The relation between spinning speed and detectability is shown in Figure 14. As can be seen in ths figure, detectability grows inversely proportional to the spinning speed, while it remains independent of the time of the day. In windy conditions, wind turbines spins between 15 and 45 revolutions per minute, much faster that the lowest threshold obtained for the spinning speed, which is 50 m.p.r (50 minutes per revolution = 0.02 revolutions per minute). That is why in practice there is no noticeable gradient produced by the blades when the turbine is spinning. Only when it is almost stopped it can be detected.

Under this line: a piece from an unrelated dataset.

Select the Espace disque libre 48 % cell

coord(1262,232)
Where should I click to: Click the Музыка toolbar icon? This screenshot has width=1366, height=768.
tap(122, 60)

Occlusion percentage thresholds can be also obtained from the ones in the detectability range. When the spinning speed of the wind turbines is high enough (beneath 50 minutes per revolution; which is the lowest threshold for spinning speed obtained in the previous section, as shown in Figure 13), individual blades gradients are not detected in the preprocessing step. In these circumstances, the temperature of the road in the projection area homogeneously lowers according to a reduction of irradiation equivalent to the occlusion percentage. In Figure 15 this behavior is modeled for 800 w/m² of irradiation and 25 °C of ambient temperature. The lowest threshold for the occlusion range (5 %) is shown in a red curve. As seen, temperature stabilizes approximately 2 °C beneath the maximum temperature of the road: this is the gradient between the projection area and an area in its proximity that is always irradiated. The maximum gradient of temperature in the graph is ≃ 34°C. Then, Detectability is d/z → 2/34 = 0.05, corresponding to the lowest threshold, shown in Figure 11. The same correspondence can be obtained for the highest threshold of occlusion, showed in a green curve. Table 2 numerically shows those gradients for the lowest and the uppermost thresholds.

As it can be seen in Figure 17, detectability grows with the occlusion percentage while it remains independent of the time of the day. Transferring the detectability thresholds to the occlusion percentage range, it is needed at least a 15% of occlusion to guarantee the detection of the gradient, as shown Figure 16. Considering that the average occlusion for the ITER wind turbines is 7%, it is very improbable for them to produce a noticeable difference of temperature, as it corresponds to the lowest part of the uncertainty range, see Figure 16. In practice, no gradient has been detected for this percentage of occlusion, although it cannot be theoretically discarded.

The relation between occlusion and detectability is showed in Figure 17.